Van Pierszalowski, formerly of Port O'Brien, discusses his new work in WATERS, the hard winters of Norway, and the importance of staying on the move.
In Port O’Brien, singer/songwriter Van Pierszalowski fronted a band with an arsenal of loose, ramshackle anthems. With that group’s demise, Pierszalowski has turned his attention inward, recording a solo album, Out in the Light, as WATERS. By inward, I don’t mean “mopey” or “solipsistic,” like the term usually means when linked with the other buzzword in this introduction, “singer/songwriter”. As WATERS, Pierszalowski investigates the themes in his own life—the freedom of travel, finding hope in small moments—yes, but he does so with gusto, turning the guitars up and letting the drums fill the mix. WATERS is the work of one guy, but with all this volume and energy, you might not think so.
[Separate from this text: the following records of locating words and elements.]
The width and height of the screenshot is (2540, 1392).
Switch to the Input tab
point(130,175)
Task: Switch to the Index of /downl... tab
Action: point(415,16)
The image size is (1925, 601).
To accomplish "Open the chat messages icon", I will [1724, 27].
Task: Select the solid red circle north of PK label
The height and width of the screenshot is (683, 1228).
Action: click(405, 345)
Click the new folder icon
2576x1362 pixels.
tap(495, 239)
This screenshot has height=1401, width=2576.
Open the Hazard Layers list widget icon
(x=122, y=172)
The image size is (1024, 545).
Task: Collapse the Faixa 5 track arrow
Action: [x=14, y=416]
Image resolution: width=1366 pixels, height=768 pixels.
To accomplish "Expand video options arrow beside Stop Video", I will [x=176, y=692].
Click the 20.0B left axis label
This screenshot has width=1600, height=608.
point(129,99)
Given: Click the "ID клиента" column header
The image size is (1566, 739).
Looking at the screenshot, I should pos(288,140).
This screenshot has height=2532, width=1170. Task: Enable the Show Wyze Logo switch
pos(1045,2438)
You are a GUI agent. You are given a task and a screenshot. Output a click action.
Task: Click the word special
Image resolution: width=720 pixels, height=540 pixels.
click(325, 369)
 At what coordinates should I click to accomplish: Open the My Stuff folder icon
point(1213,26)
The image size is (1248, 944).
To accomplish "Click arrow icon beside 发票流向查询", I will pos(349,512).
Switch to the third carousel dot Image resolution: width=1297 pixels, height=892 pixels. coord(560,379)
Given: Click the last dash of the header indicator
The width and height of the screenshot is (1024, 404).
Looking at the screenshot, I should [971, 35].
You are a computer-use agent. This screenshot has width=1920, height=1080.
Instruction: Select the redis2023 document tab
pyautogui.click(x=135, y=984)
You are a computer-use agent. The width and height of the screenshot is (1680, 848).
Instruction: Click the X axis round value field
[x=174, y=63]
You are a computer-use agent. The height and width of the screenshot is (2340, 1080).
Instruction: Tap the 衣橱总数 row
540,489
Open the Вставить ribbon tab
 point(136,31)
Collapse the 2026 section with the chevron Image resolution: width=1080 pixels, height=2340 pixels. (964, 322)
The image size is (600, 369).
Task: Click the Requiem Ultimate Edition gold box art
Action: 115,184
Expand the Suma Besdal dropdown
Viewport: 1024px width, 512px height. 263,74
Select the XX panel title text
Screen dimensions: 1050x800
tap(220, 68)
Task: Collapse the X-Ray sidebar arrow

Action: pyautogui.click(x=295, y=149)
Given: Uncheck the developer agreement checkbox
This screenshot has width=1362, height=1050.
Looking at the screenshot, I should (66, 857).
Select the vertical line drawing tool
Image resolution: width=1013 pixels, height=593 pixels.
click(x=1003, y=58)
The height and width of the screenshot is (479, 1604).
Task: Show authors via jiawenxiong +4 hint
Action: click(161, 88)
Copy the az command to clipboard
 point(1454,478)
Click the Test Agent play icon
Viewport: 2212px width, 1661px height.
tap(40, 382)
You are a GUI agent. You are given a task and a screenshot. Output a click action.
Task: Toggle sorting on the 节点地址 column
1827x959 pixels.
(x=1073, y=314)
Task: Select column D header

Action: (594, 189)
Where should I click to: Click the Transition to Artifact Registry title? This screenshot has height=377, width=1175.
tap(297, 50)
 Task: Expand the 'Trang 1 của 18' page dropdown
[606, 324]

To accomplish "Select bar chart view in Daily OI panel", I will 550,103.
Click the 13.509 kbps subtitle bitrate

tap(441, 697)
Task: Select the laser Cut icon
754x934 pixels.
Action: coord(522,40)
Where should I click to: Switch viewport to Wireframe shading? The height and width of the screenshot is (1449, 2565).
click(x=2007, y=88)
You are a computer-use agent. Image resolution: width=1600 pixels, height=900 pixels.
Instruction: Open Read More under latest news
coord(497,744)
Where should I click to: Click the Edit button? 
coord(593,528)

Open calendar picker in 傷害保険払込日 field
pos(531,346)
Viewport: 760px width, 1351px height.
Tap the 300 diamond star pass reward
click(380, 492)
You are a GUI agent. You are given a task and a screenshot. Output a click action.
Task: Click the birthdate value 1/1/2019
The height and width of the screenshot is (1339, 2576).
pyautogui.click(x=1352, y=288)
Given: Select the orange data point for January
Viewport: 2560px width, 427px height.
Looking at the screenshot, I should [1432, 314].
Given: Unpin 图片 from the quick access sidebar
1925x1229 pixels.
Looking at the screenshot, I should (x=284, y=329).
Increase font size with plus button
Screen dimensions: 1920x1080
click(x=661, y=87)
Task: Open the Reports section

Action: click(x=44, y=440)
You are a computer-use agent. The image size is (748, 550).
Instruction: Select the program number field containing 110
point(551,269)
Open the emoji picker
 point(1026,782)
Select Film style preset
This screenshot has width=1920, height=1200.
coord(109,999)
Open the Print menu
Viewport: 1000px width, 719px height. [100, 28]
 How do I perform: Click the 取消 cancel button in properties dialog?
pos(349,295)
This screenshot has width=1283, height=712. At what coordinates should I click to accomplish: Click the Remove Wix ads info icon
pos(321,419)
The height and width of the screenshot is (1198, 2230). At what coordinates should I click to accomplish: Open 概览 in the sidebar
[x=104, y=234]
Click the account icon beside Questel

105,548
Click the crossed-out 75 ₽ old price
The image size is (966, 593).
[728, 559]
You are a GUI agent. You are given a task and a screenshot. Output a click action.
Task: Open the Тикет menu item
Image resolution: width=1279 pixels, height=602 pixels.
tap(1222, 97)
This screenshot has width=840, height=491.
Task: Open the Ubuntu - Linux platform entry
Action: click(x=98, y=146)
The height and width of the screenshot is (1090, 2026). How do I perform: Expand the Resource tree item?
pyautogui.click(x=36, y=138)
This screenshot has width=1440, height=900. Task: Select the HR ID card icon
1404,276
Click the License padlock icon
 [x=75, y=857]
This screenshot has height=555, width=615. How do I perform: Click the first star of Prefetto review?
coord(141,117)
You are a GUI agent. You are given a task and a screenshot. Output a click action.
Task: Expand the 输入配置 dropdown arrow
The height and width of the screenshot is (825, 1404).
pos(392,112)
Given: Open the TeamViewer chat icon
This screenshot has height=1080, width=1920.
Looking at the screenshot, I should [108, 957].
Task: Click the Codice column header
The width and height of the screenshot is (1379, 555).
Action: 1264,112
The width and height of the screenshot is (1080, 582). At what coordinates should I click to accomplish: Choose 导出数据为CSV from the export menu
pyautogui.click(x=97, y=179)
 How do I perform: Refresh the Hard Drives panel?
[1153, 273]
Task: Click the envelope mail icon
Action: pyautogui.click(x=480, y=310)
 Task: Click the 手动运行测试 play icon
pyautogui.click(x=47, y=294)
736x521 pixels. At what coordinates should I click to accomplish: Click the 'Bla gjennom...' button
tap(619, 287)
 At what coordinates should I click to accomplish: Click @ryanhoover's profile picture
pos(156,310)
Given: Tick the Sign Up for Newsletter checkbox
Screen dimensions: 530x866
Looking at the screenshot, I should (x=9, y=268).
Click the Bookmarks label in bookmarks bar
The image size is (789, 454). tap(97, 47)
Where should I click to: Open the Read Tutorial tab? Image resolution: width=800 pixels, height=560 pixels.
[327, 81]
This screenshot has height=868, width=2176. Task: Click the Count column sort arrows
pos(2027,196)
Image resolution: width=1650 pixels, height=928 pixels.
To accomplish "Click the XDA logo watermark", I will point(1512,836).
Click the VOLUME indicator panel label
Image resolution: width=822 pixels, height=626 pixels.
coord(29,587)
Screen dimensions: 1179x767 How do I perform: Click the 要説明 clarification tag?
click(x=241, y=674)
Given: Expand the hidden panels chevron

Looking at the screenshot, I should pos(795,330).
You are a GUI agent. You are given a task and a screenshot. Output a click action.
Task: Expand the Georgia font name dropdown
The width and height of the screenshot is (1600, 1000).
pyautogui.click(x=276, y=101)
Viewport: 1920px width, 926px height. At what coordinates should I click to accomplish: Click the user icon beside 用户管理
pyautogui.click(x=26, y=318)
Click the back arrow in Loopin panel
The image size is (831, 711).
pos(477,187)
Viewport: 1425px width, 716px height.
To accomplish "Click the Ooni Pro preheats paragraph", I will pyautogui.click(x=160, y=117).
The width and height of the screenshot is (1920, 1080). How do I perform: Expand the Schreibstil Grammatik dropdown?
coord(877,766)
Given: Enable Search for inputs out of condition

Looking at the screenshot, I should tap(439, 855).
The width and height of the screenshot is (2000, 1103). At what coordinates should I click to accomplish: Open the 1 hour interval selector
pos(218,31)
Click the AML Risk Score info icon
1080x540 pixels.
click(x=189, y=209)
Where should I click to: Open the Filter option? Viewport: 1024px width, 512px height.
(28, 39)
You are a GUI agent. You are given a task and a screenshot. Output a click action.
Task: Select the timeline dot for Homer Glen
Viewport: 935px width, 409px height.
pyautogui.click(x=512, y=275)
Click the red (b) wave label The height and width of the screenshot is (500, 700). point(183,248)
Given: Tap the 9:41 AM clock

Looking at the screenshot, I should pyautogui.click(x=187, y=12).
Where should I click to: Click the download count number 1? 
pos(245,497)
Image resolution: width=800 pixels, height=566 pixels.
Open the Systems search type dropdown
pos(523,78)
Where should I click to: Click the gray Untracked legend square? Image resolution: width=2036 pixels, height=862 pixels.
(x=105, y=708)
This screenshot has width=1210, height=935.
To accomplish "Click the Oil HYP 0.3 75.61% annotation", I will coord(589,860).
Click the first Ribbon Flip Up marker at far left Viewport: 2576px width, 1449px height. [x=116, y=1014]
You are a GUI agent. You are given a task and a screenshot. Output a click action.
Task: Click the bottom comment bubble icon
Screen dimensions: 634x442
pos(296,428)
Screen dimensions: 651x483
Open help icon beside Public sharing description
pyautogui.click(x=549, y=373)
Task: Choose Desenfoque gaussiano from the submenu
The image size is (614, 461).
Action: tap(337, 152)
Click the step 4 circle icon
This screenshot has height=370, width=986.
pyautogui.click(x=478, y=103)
In the months leading up to the recording of Out in the Light, Pierszalowski spent a staggering amount of time on the road—and not even only as a touring musician. Travel seems to be woven into his creative DNA. During the record’s compositional process, he lived in Norway, California, Alaska, New York. But Pierszalowski makes a distinction between this sort of scene-hopping and travel, in the standard sense. He wasn’t looking for inspiration in wanderlust, necessarily, but it came about naturally through the rhythms of his personal life: “It never really felt too much like I was traveling,” he says. “I was more living in all these different places for short times. I met a girl in Oslo on one of the last Port O’Brien tours, so I wanted to be there as much as possible, but of course the government won’t let me do that. So I lived there as much as I could, lived in Brooklyn for three months of intense winter, and spent the summer working on my dad’s boat on Kodiak Island, and in between couch surfed up and down California. In terms of the writing process, I think it had more to do with what was going on in my life at the time, then any of the particular places.”
As for that writing process, Pierszalowski found the shift from writing with Port O’Brien to writing solo a liberating experience. As he explains it, When I’d write a song for Port O’Brien, I’d come up with a few parts and bring it in and we’d just make something out of it together. With WATERS, I spent months obsessing over the structures and lyrics of all the songs before I played them with any sort of band. They were able to take more a firm shape and feel in my head before they were born, which I feel was a pretty great advantage to have while taking them to the next stage of rehearsing and recording.” And Out in the Light is a record about finding liberation, in a way. In the same way that Pierszalowski hasn’t put down roots in one place for very long, always starting over in a new place, he also feels like he’s doing so in his work. “The record is really about starting over,” he says, “and feeling reborn in a way, and a part of that is making sure I had my own shit figured out, and that I could be okay on my own.”
This sentiment brings a fair amount of optimism to Out in the Light, somewhat strange for a record recorded in the Norwegian perma-winter. Pierszalowski says he doesn’t shy away from more downcast music, even when in wintry surroundings or a wintry state of mind, but that he believes in music’s ability to “really help turn things around.” He thinks Out in the Light may have some of those moments, ones “that can really help turn sadness…into a more determined state.” He’s being modest. WATERS and Out in the Light resonate with an earnest, hard-won hope. Pierszalowski has made a perfect winter record, one that has enough warmth to last until Spring.